Celebrating independence while facing inequality
By Gene Andrew Jarrett / Special To The Washington Post
This month marks the 150th anniversary of the birth of Paul Laurence Dunbar. Americans across the country from his hometown of Dayton, Ohio, to the numerous places where high schools bear his name will celebrate this African American as a prodigy of his time, rivaled by few ever since.
By the time Dunbar died on Feb. 9, 1906, at the age of 33, he was renowned for being a prolific writer. His network of friends and admirers included Orville Wright, a high school classmate who went on to co-invent the airplane with his brother Wilbur, and Theodore Roosevelt, then governor of New York and, later, president of the United States.
But Dunbar matters not simply because he wrote and recited literature that the educated and the elite enjoyed. Even at a young age, he was a spokesperson for African American experiences, articulating clearly the challenges his people faced since the era of slavery. The lessons he learned and taught to all who would listen are crucial for us to remember today: how regional evidence of Black political progress or setbacks can serve as a bellwether for racial progress at the national level.
Dunbar matured as a professional writer after the post-Civil War Reconstruction era, a time of profound political and constitutional changes that bolstered the ability of African Americans to elect Black leaders and combat racial prejudice, injustice and inequality.

> **Data extracts**
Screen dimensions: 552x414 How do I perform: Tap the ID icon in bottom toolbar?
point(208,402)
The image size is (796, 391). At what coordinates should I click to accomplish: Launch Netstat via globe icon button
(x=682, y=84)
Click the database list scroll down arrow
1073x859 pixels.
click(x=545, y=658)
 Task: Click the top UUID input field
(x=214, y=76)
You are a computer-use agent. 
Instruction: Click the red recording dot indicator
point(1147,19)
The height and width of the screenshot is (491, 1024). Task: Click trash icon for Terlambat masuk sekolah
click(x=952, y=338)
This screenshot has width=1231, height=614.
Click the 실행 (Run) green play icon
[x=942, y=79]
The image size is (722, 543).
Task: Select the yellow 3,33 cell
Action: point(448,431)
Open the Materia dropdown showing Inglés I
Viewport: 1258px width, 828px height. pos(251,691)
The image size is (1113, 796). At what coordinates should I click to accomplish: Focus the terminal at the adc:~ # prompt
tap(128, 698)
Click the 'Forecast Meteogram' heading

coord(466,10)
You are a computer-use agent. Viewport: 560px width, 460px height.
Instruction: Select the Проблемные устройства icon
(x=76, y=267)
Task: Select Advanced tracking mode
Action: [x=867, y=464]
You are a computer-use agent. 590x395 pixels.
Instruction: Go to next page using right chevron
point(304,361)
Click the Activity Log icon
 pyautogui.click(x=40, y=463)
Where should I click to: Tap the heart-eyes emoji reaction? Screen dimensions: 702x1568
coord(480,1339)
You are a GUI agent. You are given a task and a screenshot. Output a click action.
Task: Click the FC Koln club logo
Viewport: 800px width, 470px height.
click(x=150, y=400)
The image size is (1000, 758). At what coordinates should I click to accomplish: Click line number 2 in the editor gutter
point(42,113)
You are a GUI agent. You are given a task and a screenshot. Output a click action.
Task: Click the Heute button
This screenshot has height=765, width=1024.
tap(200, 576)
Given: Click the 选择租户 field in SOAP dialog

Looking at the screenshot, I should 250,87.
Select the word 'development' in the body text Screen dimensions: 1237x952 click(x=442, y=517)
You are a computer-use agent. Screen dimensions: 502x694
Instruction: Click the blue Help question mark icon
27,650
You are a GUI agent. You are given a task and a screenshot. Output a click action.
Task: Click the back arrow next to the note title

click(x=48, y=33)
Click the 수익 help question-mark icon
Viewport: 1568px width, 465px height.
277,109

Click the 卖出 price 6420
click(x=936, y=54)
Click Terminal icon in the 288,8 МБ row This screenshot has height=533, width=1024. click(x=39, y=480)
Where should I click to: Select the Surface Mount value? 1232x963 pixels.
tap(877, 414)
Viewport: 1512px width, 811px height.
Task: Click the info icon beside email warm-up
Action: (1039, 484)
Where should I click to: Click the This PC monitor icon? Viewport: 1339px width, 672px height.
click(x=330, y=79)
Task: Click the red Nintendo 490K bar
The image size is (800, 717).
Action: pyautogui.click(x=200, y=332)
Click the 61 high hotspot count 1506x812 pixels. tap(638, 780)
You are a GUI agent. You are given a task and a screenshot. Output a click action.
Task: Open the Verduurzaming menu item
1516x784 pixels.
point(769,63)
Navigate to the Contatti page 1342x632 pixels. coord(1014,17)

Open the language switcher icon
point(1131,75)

> **Directions**
• a. How old was Dunbar when he died, according to the article on Paul Laurence Dunbar above?
• b. Summarize the article on Paul Laurence Dunbar above in two sentences.

> **Solved problems**
• a. He was 33.

• b. The 150th anniversary of Paul Laurence Dunbar's birth is being celebrated across the country, and by his death in 1906 he was renowned as a prolific writer whose friends and admirers included Orville Wright and Theodore Roosevelt. He matters because even as a young man he spoke for African American experiences, and his lessons show that regional evidence of Black political progress or setbacks can serve as a bellwether for racial progress nationally.